この自伝は、グリーンスパンの生い立ちやキャリアを描写にすると同時に、経済・政治に対する彼の考え方にも触れている。グリーンスパンは非常に高齢(1926年生まれ!)であるため、彼のキャリアを辿ることで、アメリカの現代経済史を読み解くことができる。第二次世界大戦後のアメリカ経済や1972年のオイルショック、1987年のブラックマンデー、1990年代後半〜2000年代前半にかけての米国長期景気(ニューエコノミー)などについて、一人のエコノミストとして、またFRB議長として、どのように経済を見つめていたのかを知ることができる。
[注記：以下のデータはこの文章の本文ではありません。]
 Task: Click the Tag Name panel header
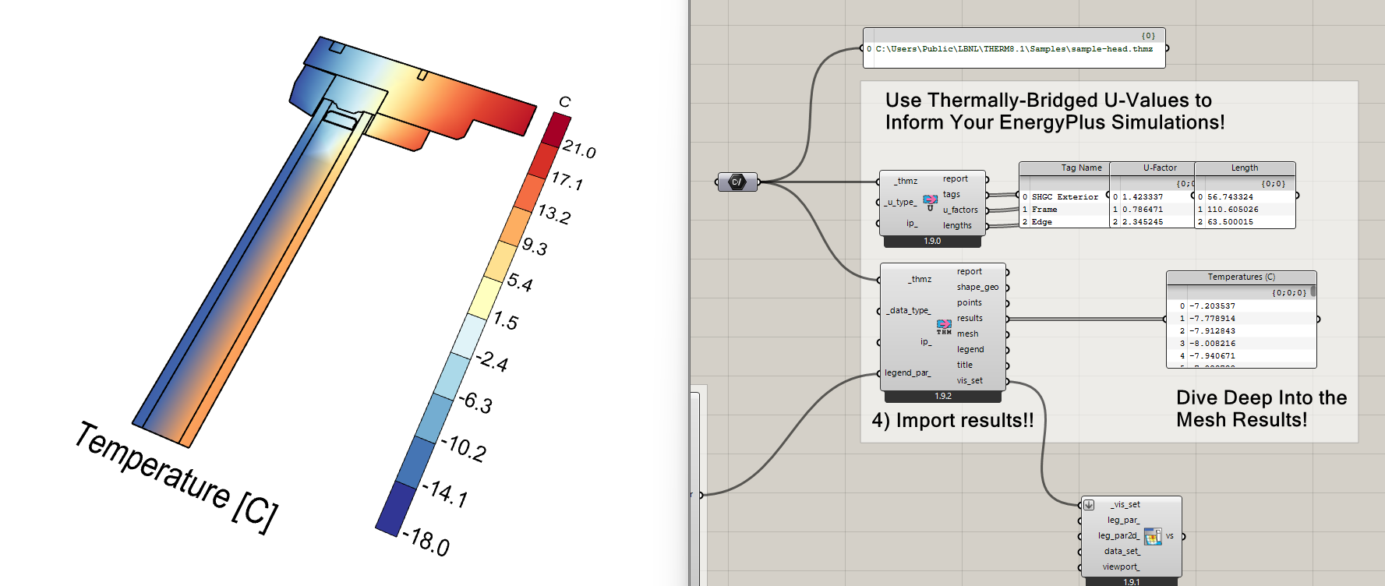(1081, 168)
読み終えて抱いた率直な印象として、彼は経済に対して非常にバランスの取れた分析をしている。もともと彼のバックグラウンドは統計データをもとにマクロ経済の将来を予測するというものであった。しかし、データによる分析だけでは不十分であると本書ではっきりと認めている。データ取得には時間がかかるため手元にデータが揃った時には新たな景気局面に差し掛かることがある点、統計データでは表現しきれない情報が経済に大きな影響を与えうる点、歴史や文化が経済に関係する点などを指摘している。そのため、もちろん定量データは十分収集するものの、企業へのインタビューや歴史文化も十分考慮した上で、経済を予測している。データ一辺倒に偏るのではなく、また軽視するわけでもない。このような柔軟性・バランス感覚がグリーンスパンを巨匠に導いたのかもしれない。いずれにせよ、非常に参考になる。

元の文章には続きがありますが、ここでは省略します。